TAREFA PROPOSTA 1:
Responda com base no trecho selecionado:
(a) No poema, o coração é comparado a quê?
(b) Quem fez o bordado citado no trecho?
(c) Quem tinha pintado o lenço perdido no roubo do carro?
TAREFA PROPOSTA 2: No trecho selecionado, reescreva a parte que começa em "- Álvaro de" e vai até "por momentos, disfarçado.", trocando "bordado" por "desenho".

===== TRECHO SELECIONADO =====

Wednesday, August 24, 2005

Apego

Trago dentro do meu coração,
Como num cofre que se não pode fechar de cheio,
Todos os lugares onde estive,
Todos os portos a que cheguei,
Todas as paisagens que vi
através de janelas ou vigias,

Ou de tombadilhos, sonhando,
E tudo isso, que é tanto,
é pouco para o que eu quero.
- Álvaro de Campos -


Esta imagem ( um bordado da Violeta Parra, lindo, lindo) e este poema, para mim, são a própria materialização do apego à memória.
Eu gosto de acreditar que meu apego pelas coisas é pequeno.
Por outro lado, sei muito do meu apego às pessoas, mesmo quando elas não sabem... e, mesmo esse meu pouco apego pelas coisas, é sempre apego pelas pessoas ou por momentos, disfarçado.
Quando roubaram meu carro, por exemplo (e já roubaram dois!!) não fiquei triste pelo(s) carro(s), mas por um lenço que meu irmão tinha pintado, por um caderno cheio de começos de pensamentos, por umas fotos de Jacaré dos Homens, por uma lagosta de pelúcia comprada num passeio com pessoas queridas em Boston...
Tenho que admitir - e é com um pouco de vergonha que admito isso! - que ando meio apegada a estes transbordamentos. Vai me dando uma pena de ver alguns escritos ficando lá prá baixo, escondidos... Talvez tenha um pouco a ver com esse meu jeito de querer carregar tudo em paralelo, não deixar nada prá trás (mesmo que muitas vezes tenha passado da hora de "let it go").
Os posts com fotos, por exemplo - melhores momentos de Julho, gnocchi em casa, meu aniversário, eu pequenininha... os textos mais queridos ( o canto para uma semente!!!), até a linha do tempo - que seria tão diferente agora, mas que ainda assim é tão retrato de mim... e mesmo alguns posts mais cheios de mágoa-com-pseudo-amigo-que-me-fez-tão-de-palhaça lá do comecinho- mas aí talvez seja menos apego e mais "instinto de auto-preservação" - não para cultivar rancores, mas para evitar cair em roubadas parecidas (ou para voltar a ter coragem de me deixar levar em outras roubadas deliciosas...)- enfim, toda essa arqueologia de mim...

===== MATERIAL FORNECIDO =====

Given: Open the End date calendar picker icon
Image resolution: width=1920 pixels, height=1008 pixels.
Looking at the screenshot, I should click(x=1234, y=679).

=====

RESPOSTA CORRETA 1:
(a) A um cofre que não se pode fechar de tão cheio.
(b) Violeta Parra.
(c) O irmão de quem escreve o texto.

RESPOSTA CORRETA 2:
- Álvaro de Campos -


Esta imagem ( um desenho da Violeta Parra, lindo, lindo) e este poema, para mim, são a própria materialização do apego à memória.
Eu gosto de acreditar que meu apego pelas coisas é pequeno.
Por outro lado, sei muito do meu apego às pessoas, mesmo quando elas não sabem... e, mesmo esse meu pouco apego pelas coisas, é sempre apego pelas pessoas ou por momentos, disfarçado.